- **WORK INSTRUCTIONS**
The whole listing is to be returned exactly.

- **DATA EXTRACT**
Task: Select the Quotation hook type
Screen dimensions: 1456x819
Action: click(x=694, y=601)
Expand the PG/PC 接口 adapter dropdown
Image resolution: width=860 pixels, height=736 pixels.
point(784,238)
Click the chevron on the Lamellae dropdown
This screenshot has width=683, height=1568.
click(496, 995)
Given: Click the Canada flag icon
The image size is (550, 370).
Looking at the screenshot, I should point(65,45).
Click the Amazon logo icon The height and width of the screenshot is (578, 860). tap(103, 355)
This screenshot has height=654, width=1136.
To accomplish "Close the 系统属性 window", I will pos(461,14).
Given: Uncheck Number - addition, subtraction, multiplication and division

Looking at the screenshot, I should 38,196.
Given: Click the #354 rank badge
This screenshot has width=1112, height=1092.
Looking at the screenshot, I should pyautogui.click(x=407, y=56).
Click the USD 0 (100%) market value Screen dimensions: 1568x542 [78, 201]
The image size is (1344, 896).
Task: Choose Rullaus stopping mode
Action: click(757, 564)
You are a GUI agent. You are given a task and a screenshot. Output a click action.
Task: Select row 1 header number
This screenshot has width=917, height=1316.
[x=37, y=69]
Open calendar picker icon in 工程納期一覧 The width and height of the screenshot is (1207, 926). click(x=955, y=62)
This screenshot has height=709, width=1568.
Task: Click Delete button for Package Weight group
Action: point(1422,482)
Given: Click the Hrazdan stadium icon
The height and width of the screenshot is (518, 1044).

- **WORKED SOLUTION**
Task: Select the Quotation hook type
Screen dimensions: 1456x819
Action: click(x=694, y=601)
Expand the PG/PC 接口 adapter dropdown
Image resolution: width=860 pixels, height=736 pixels.
point(784,238)
Click the chevron on the Lamellae dropdown
This screenshot has width=683, height=1568.
click(496, 995)
Given: Click the Canada flag icon
The image size is (550, 370).
Looking at the screenshot, I should point(65,45).
Click the Amazon logo icon The height and width of the screenshot is (578, 860). tap(103, 355)
This screenshot has height=654, width=1136.
To accomplish "Close the 系统属性 window", I will pos(461,14).
Given: Uncheck Number - addition, subtraction, multiplication and division

Looking at the screenshot, I should 38,196.
Given: Click the #354 rank badge
This screenshot has width=1112, height=1092.
Looking at the screenshot, I should pyautogui.click(x=407, y=56).
Click the USD 0 (100%) market value Screen dimensions: 1568x542 [78, 201]
The image size is (1344, 896).
Task: Choose Rullaus stopping mode
Action: click(757, 564)
You are a GUI agent. You are given a task and a screenshot. Output a click action.
Task: Select row 1 header number
This screenshot has width=917, height=1316.
[x=37, y=69]
Open calendar picker icon in 工程納期一覧 The width and height of the screenshot is (1207, 926). click(x=955, y=62)
This screenshot has height=709, width=1568.
Task: Click Delete button for Package Weight group
Action: point(1422,482)
Given: Click the Hrazdan stadium icon
The height and width of the screenshot is (518, 1044).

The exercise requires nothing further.